L’Association nationale des métiers de la sécurité, qui a fêté ses vingt ans en janvier dernier, espère être officiellement déclarée comme organisation représentative en 2021, date à laquelle les dossiers seront examinés au ministère du Travail, déclare Danièle Meslier, sa présidente, au cours d’un entretien exclusif accordé à En Toute Sécurité.
« Nous déposerons notre dossier en 2020 et je suis certaine que nous remplirons toutes les conditions nécessaires », ajoute-t-elle. Pour cela, il faudrait que l’ADMS regroupe 8% du nombre d’adhérents des autres organisations professionnelles représentatives de la sécurité, c’est-à-dire l’USP, le SNES, le SESA et GPMSE Télésurveillance. Selon ses calculs, il faudrait que l’ADMS rassemble au moins une cinquantaine de membres alors qu’elle en revendique 110, surtout des petites structures sur toute la France. Ce décompte — y compris en ce qui concerne les cotisations — devra être validé par un commissaire aux comptes.
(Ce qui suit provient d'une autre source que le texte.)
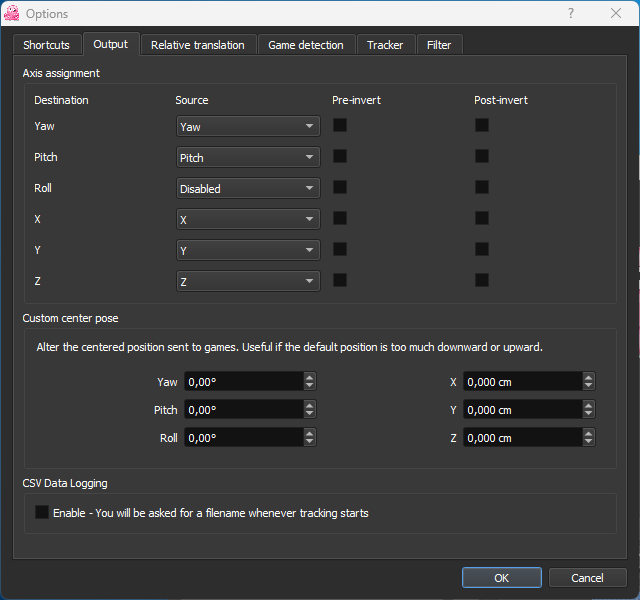Enable Pre-invert for the Yaw axis
640x600 pixels.
click(x=340, y=125)
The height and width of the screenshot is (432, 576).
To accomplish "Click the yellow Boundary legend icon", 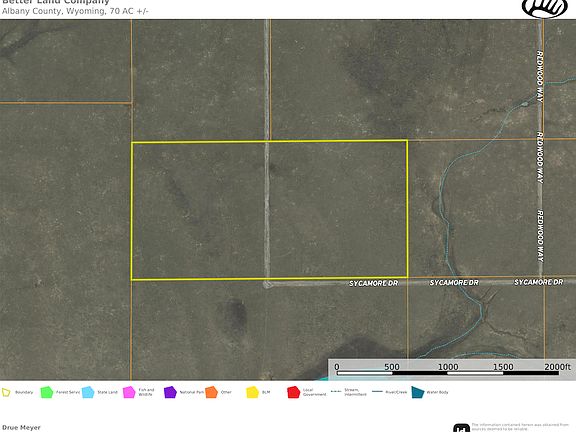I will (x=6, y=392).
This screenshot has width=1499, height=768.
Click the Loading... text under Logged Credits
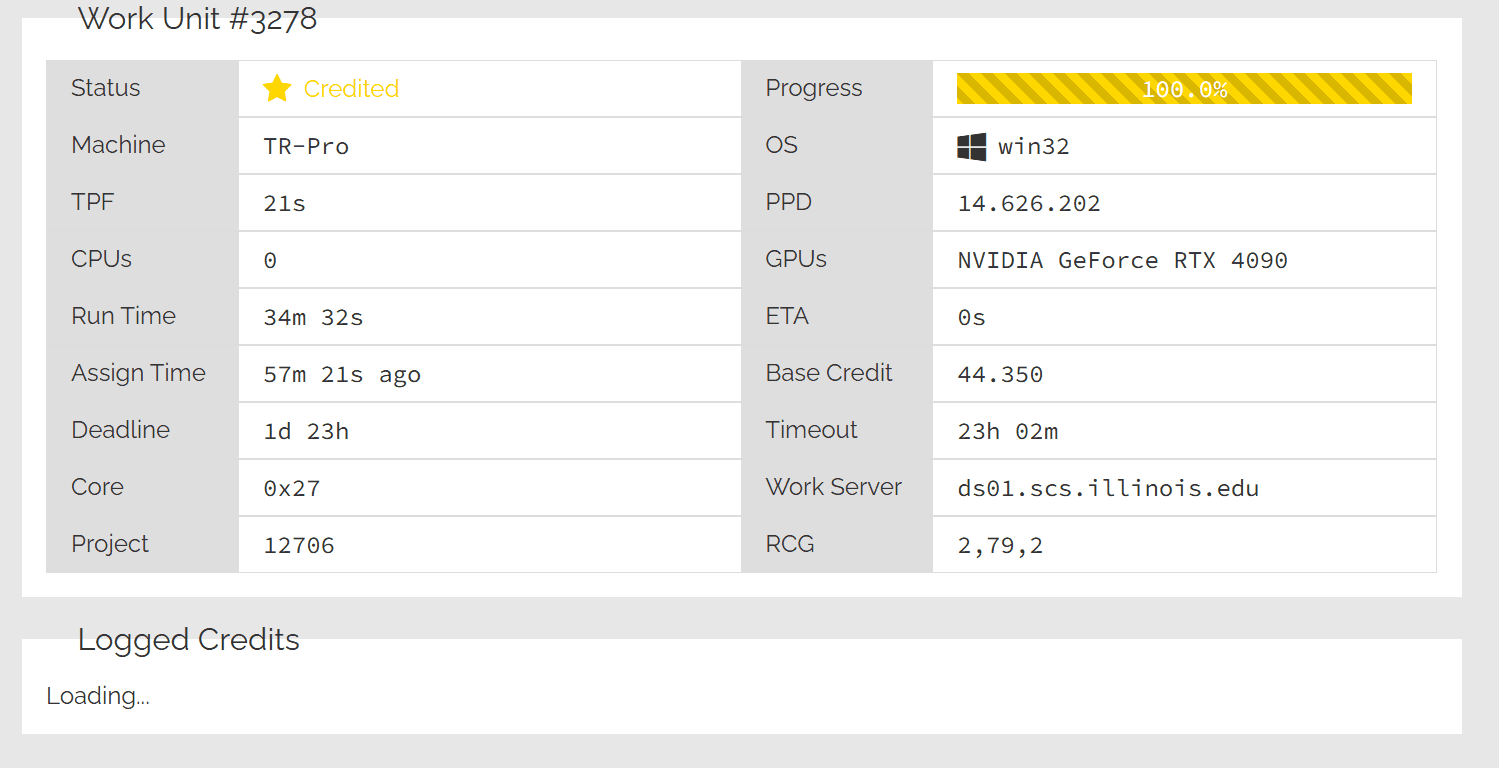pos(98,696)
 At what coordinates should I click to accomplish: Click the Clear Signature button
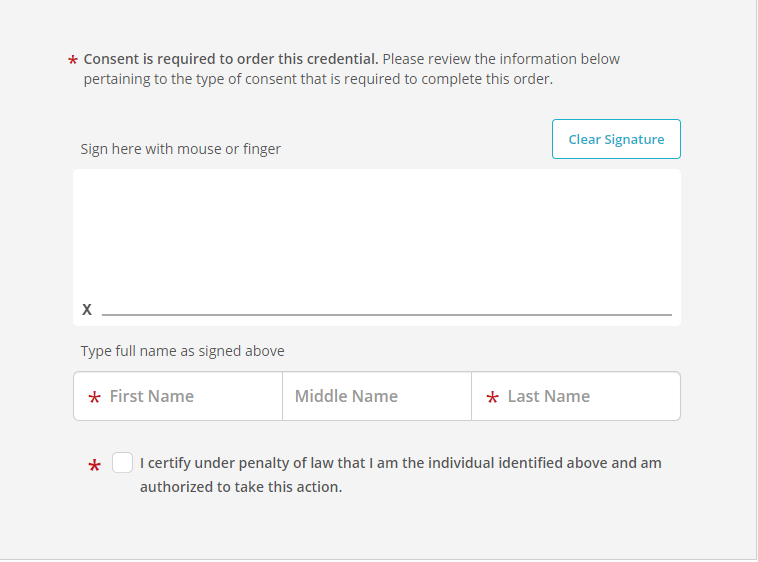616,140
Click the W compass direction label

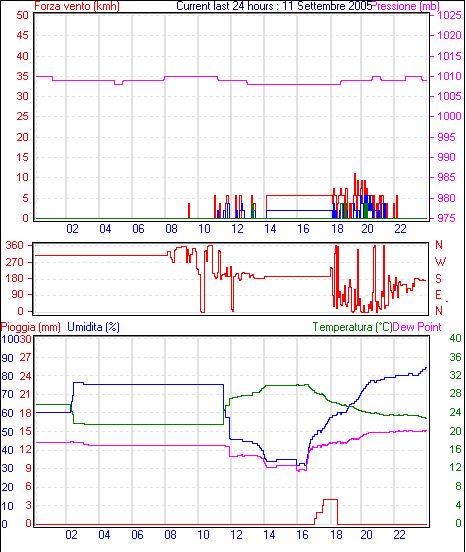pyautogui.click(x=440, y=262)
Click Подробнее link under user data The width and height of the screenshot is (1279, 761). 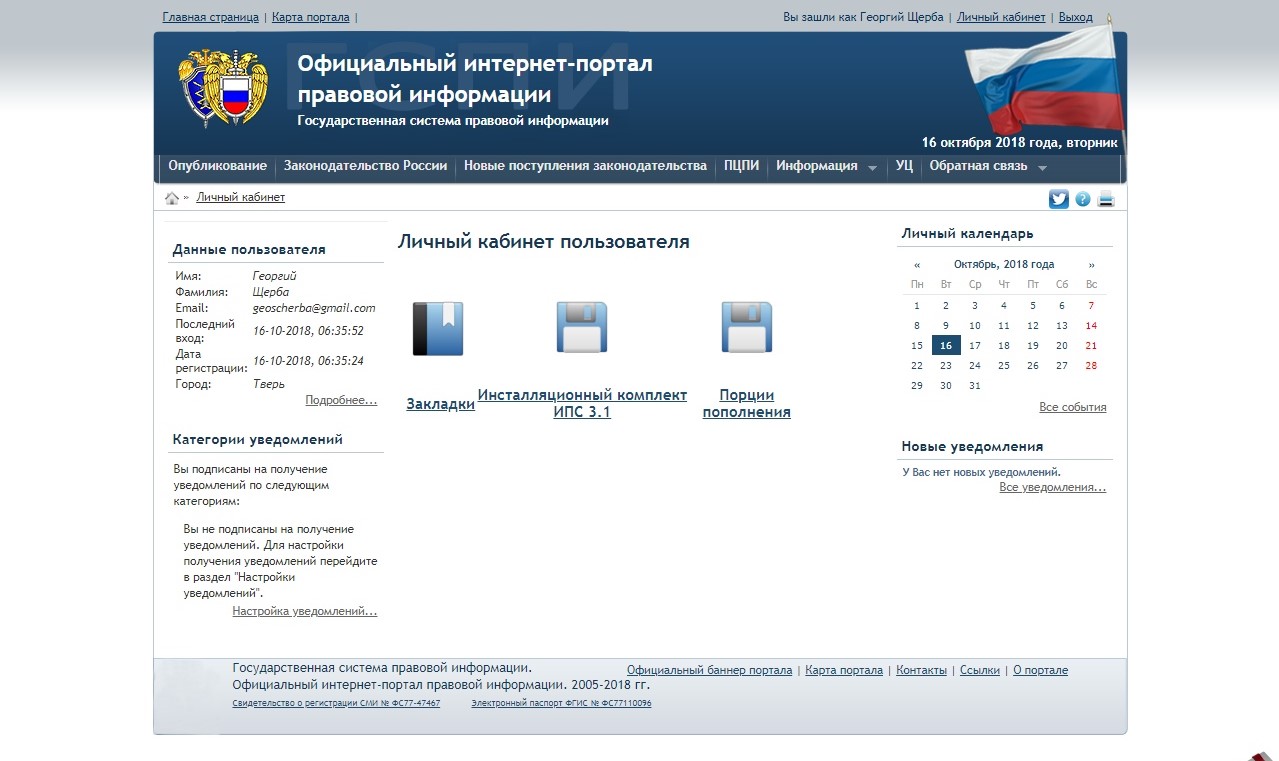pos(341,400)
L’ADMS avait entrepris une démarche similaire en 2017, mais certaines organisations professionnelles s’étaient opposées à sa représentativité, ce qui avait bloqué son dossier. Aujourd’hui, un tel droit de veto n’existe plus.
« Nous avons une vraie légitimité puisque nous avons été à l’origine de la lutte contre le travail illégal dans la sécurité, avec des initiatives sur ce sujet depuis 2005. L’ADMS accompagne ses adhérents sur le terrain comme le montre par exemple notre action concernant le RGPD », affirme Danièle Meslier. Celle-ci est présidente depuis 2015 (voir ETS n°591 et 635).
Elle annonce également que la convention de partenariat pour la lutte contre le travail illégal, déclinée dans plusieurs régions (voir ETS n°595 et 658), a été signée le 12 février dans l’Hérault.